手に黄金の槍を出現させ、名前は轟に向かって走って行く。
その間にも轟は氷を名前に向かって生成していくが、炎を纏った槍にあっけなく破壊されてしまった。


「早めに終わらせる。……私が戦いたいのは君じゃない」


その言葉に轟は少し目を見開き、驚きの表情をちらつかせる。


「君に勝って……あの子と決着を付ける。だから……負けてくれるかな、轟君ッ!!」


名前は轟に向かって槍を構え、穂先から熱線を放った。
轟は素早く氷を自身の前に作り攻撃を防ぐ。


「溶けていない……?」


不思議そうにそう言った轟。
そう、名前が放ったのは熱線だ。轟は咄嗟に氷で防いでしまったが、本来は溶かされてしまうため無意味な行動と言おうと思えば言えるが……。


「……!」


轟は攻撃してきた本人を見て、短く驚きの声をあげた。
そこには自分よりも大きい槍を支えに立っている名前がいた。
……口元に赤い液体を垂らしながら。


「はは……っ、思ったより時間なさそう」


名前が早めに終わらせる、と言った理由。
それは名前自身の身体が個性を扱える限界を超えていた為である。

その隙を狙った轟が動きを止めようと氷を生成する。
しかしその行動は名前には分かっていたようで、槍先を地面に走らせて巨大な炎を発生させた。
炎で轟の視界を遮る事に成功した名前は一旦距離を取る。


「思ったより消費が激しい……。ランサー、もう少し耐えて」


氷と炎による攻撃が続く。相性で言えば名前が有利だろうか。
しかし轟には氷だけではなく、前の試合で見せた炎も使う事ができる。

ステージには轟が作り出した氷が所々残っており、ギミックのように存在している。
辺りは轟が繰り出す氷による冷気と、名前の個性で擬態している英霊…カルナによる力で使う事ができる炎がぶつかる度、白煙が会場に広がっていた。

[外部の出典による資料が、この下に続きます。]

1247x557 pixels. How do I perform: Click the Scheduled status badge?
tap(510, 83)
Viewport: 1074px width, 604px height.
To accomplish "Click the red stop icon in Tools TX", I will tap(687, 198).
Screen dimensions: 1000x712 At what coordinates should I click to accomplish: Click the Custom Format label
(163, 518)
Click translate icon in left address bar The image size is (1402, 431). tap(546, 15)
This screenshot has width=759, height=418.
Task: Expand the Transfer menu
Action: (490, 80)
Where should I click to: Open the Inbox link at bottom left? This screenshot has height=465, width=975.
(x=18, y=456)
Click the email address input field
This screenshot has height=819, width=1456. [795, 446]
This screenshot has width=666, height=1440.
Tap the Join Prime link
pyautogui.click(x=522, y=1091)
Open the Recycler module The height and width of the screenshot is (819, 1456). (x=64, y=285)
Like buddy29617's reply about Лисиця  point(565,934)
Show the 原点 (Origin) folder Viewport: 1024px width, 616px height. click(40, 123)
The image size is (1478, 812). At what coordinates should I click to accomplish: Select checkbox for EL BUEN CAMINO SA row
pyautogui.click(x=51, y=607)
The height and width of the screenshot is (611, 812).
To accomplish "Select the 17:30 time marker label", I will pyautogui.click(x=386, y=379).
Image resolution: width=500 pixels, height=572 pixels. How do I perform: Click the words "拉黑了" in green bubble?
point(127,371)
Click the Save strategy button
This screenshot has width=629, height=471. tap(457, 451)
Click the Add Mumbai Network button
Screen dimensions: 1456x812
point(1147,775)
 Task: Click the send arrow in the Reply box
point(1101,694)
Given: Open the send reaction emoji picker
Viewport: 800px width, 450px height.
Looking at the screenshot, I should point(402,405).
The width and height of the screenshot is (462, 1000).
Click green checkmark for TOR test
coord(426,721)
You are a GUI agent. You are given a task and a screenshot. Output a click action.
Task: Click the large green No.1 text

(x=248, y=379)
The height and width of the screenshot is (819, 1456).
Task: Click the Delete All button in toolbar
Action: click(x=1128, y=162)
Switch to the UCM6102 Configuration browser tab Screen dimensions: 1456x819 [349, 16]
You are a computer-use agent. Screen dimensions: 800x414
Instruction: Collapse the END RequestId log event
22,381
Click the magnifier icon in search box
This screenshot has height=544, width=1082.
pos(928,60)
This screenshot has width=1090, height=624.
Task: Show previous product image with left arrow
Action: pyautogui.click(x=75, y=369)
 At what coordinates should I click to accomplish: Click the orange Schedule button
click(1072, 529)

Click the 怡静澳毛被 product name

「おいおい、煙で状況が確認しづらいんだけど!!どうなってんのー!!?」


マイクの言う通り、観戦している者からはほとんどステージの状況は見えていない。
ただし、時折互いの個性をぶつけ合う音が聞こえているためどちらもダウンしていないようだ。
主審、副主審であるミッドナイトとセメントスが止めていない所を見ると、試合を止める程のものではないらしい。


「なるほど。炎を使わなくても……氷だけで私に勝てる、と。……わかった」


自分の問いに答えない轟を見て、名前は槍を構える。


「なら、そのまま出ていって……!」


熱線を放とうとしたその時。


「お前、戦闘慣れしてないんだろ」

「!?」


名前の足下はいつの間にか氷が覆われており、動きを制限されていた。
轟は視界が悪くなった所を狙い、名前に悟られないように氷を生成していたのだ。
その氷は徐々に名前の身体を覆い尽くしていく。


「アクアの娘だから気にしてたが……本当、大した事ねェ」

「……っ」

「負けるのはお前だ、苗字」


轟が名前の元へ来て手を構えた。
俯いているため、彼女の表情は確認できない。冷気を纏った轟の手が名前に触れようとした時だった。


「羨ましいよ。……君が」


か細い声で紡がれた名前の言葉に、轟は動きを止めた。


「なんで両親ふたりが私の存在を公表しないか知ってる?……さっき君が言ったように、私が2人の個性を継いでないからだよ」


そう言った名前の声は低く、悲しそうだった。